My wife and I welcomed our first child, Leon, to our family last year. His arrival brought sleepless nights, lots of time inside playing with him, and diaper changes. Many, many diaper changes. Since we began purchasing diapers, I’ve tried my best to predict how many diapers we’ll go through, what size we’ll need, and when we’ll need a new box.
But sometimes all the planning can feel like a fool’s errand. Who can accurately predict what’s around the corner in an ever-changing world?
Google Analytics 4, released last October, hopes to make these predictions easier for your organization by revamping the world of data collection, analyzing, and processing. One of the most exciting new changes is GA4’s ‘predictive metrics’. Driven by machine learning, these metrics allow for a deep level of insight into your customers and their potential purchase habits (such as their likelihood to purchase diapers).

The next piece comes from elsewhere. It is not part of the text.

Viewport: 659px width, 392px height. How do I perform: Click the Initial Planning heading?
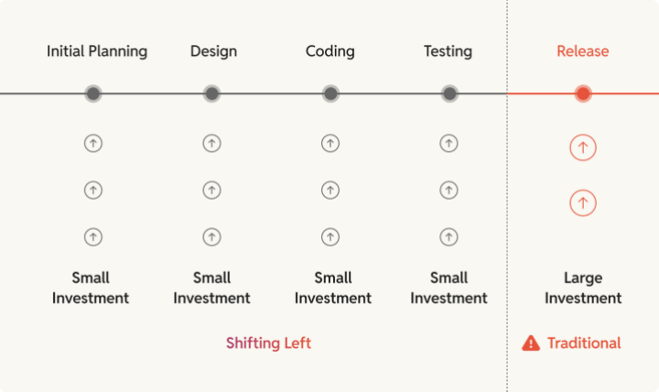pyautogui.click(x=97, y=51)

Since these metrics are built on machine learning, there are minimum data requirements in place in order to activate these metrics. In order to be eligible, you’ll need at least 1,000 users who have triggered the applicable event, and 1,000 users who have not. In the purchase probability example, you need 1,000 users who have converted and 1,000 who have not. Google also states, “the model quality must be sustained over a period of time,” but they do not specify exactly how long. Lastly, your property will need to be collecting purchase and/or in-app purchase events, which can now be collected automatically in GA4.
Below are three examples of metrics that your organization can use to gain insight on your customer’s purchasing habits.
- The probability that a user will log a specific conversion event within the next 7 days
- The probability that a user who was active on your app or website in the last 7 days will not be active within the next 7 days
- Expected revenue from all purchases within the next 28 days from a user who was active in the last 28 days
Creating Predictive Audiences
GA4 allows you to create predictive audiences based on the criteria you set around these predictive metrics. For example, you could build an audience of “likely to churn in the next 7 days”, and then build a campaign to recapture these customers. Alternatively, if at the time it doesn’t make sense to reach these potential customers, you could exclude them from your marketing efforts. As always, consider what’s actionable for your organization.
With the help of predictive analytics, you just might be able to predict what’s around the corner for your customers.